Cuando en un país anda de capa caída la inversión, en especial la pública, y las necesidades de gasto gubernamental se agolpan sobre una hacienda pública famélica, el enigma siempre presente en la economía se vuelve cruel. Por dónde caminar y a qué paso se torna ecuación abusiva y todo parece bloqueado, aumentado en su dificultad por la persistencia de todo tipo de dogmas y fetichismos financieros y hasta fiscales. El hecho es que la necesidad de crecer y hacerlo en atención a unos requerimientos laborales todavía en ascenso ha pasado a ser entre nosotros casi palabra prohibida, pretensión desmedida o de plano irresponsabilidad intelectual.

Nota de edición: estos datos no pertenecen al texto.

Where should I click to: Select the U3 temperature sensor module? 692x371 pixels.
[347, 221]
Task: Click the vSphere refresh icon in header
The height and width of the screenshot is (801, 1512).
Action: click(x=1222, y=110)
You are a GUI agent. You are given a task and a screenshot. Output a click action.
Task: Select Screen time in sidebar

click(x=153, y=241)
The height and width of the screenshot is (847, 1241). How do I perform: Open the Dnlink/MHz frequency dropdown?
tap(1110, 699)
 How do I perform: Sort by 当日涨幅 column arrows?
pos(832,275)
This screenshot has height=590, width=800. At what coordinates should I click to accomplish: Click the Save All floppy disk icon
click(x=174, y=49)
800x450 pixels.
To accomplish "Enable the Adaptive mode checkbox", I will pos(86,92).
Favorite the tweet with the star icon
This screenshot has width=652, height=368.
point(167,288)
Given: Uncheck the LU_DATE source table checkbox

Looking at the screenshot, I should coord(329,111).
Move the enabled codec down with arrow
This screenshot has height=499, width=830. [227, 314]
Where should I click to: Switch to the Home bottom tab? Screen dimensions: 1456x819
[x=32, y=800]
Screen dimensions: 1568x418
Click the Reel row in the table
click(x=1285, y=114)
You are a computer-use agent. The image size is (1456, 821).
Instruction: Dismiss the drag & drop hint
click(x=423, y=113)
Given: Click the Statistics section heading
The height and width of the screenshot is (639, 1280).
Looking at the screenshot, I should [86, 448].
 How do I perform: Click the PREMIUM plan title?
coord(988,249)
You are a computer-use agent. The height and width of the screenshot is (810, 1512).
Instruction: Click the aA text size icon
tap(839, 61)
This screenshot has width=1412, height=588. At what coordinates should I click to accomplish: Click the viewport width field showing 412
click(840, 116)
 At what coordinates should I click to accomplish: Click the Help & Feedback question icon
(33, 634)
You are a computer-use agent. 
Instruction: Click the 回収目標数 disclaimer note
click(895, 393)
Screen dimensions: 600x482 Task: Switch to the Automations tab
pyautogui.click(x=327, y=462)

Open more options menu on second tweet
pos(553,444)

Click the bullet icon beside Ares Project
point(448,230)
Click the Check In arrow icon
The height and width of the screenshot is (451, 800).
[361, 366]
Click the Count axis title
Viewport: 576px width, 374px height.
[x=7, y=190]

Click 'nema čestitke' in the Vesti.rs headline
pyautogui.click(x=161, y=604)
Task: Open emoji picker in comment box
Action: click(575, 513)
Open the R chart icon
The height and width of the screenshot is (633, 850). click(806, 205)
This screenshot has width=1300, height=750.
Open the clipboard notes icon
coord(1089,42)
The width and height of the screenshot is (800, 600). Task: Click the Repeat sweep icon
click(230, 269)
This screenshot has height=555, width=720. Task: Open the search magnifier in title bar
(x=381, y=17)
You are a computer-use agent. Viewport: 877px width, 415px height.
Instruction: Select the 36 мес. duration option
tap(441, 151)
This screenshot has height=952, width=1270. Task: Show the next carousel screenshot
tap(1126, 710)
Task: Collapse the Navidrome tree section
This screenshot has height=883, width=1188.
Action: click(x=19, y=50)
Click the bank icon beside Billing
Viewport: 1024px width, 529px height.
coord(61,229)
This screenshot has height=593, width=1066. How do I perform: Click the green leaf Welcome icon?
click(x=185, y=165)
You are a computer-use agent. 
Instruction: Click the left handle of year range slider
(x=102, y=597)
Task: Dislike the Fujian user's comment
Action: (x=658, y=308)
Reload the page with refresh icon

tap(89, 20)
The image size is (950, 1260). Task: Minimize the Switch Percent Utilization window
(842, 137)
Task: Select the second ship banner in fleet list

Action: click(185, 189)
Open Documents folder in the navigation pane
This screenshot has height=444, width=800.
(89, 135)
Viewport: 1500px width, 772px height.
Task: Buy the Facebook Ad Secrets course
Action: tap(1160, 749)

Así es nuestra triste situación, lo que no soslaya la exigencia mayor de reconstruir un patrón de crecimiento hoy incapaz de generar empleos buenos y permanentes, así como excedentes que den sustento a una política social redistributiva, basada precisamente en el trabajo y el empleo bien remunerados. No ven así las cosas por Palacio, donde la autosatisfacción marca el paso de las angustias.
A la militante negación de revisar nuestro fisco y a realizar una reforma fiscal redistributiva se unen gustosos los capitanes del dinero y la plusvalía rentista, pero esas apetencias no hacen la coalición desarrollista que el país reclama. De aquí la urgencia de poner en el centro de la atención pública, y en el primer lugar del orden del día de la política, el debate sobre el crecimiento. Quizá, un viraje en este sentido coadyuvaría a quitarle a esta triste jettatura del no crecimiento su máscara de sabiduría para presentarla como es, una superchería adocenada y parásita.
La masamadre de nuestra política no puede seguir siendo el rumor malévolo y la réplica airada desde las alturas, como no puede centrarse más en nuestra endeble realidad doméstica y cotidiana, debe inscribirse en visiones ambiciosas de navegación en un mundo turbulento para evitar encalladuras mayores y poner a flote una voluntad de cambio realista a la vez que cargada de esperanza.
La política económica, como la social o la exterior, son procesos políticos e intelectuales peliagudos y cargados de riesgos. De aquí la necesidad de contar con unas reservas portadoras de buenos oficios y experiencia, así como de conocimientos fundamentales dispuestos a enfrentar ocurrencias que pugnan por convertirse en ciencia y paciencia sin prueba alguna de su eficacia.
Estoy convencido de que, más allá de una política proteccionista silvestre o de plano salvaje, que hoy se sostiene con amenazas y gritos de guerra, tenemos dos caminos. El primero propone más de lo mismo: continuar priorizando la estabilidad macroeconómica, baja inflación y consolidación fiscal, incluso si para eso se recorta el gasto público y seguir descuidando el papel del Estado en la economía. Ruta conocida donde la distribución del ingreso no es ni ha sido preocupación mayor porque no se considera que la desigualdad pueda dificultar el ritmo de crecimiento de la actividad productiva. Para eso, se dirá, están las transferencias directas, aunque no haya recursos de donde echar mano indefinidamente.
El otro camino implica salir de nuestros esquemas y dogmas, adoptar nuevos ingredientes para nuestro desarrollo a partir de una elemental consideración: propiciar un crecimiento elevado y sostenido de la actividad productiva y del empleo, a partir de la reducción de la desigualdad y el fortalecimiento de la inversión como motores centrales, lo que –hay que insistir– se ha vuelto necesidad vital y opción única para, por lo menos, asegurar nuestra supervivencia como nación y Estado. Así lo enseña nuestra historia patria, pero nos lo ha asestado en pleno rostro la brutalidad imperial que gobierna el país de Lincoln.
Tiene razón Rogelio Gómez Hermosillo al afirmar que ningún programa social puede sustituir al trabajo como puerta de salida de la pobreza (Rogelio Gómez Hermosillo, ¿Bajó la pobreza laboral?, El Universal, 6/6/25), a lo que agregaría que ninguna economía estancada puede generar los trabajos dignos necesarios. De no ser así, el panorama social del México será dominado por una informalidad mayúscula que contagiará nuestra política democrática y hasta nuestra manera de pensarnos como país.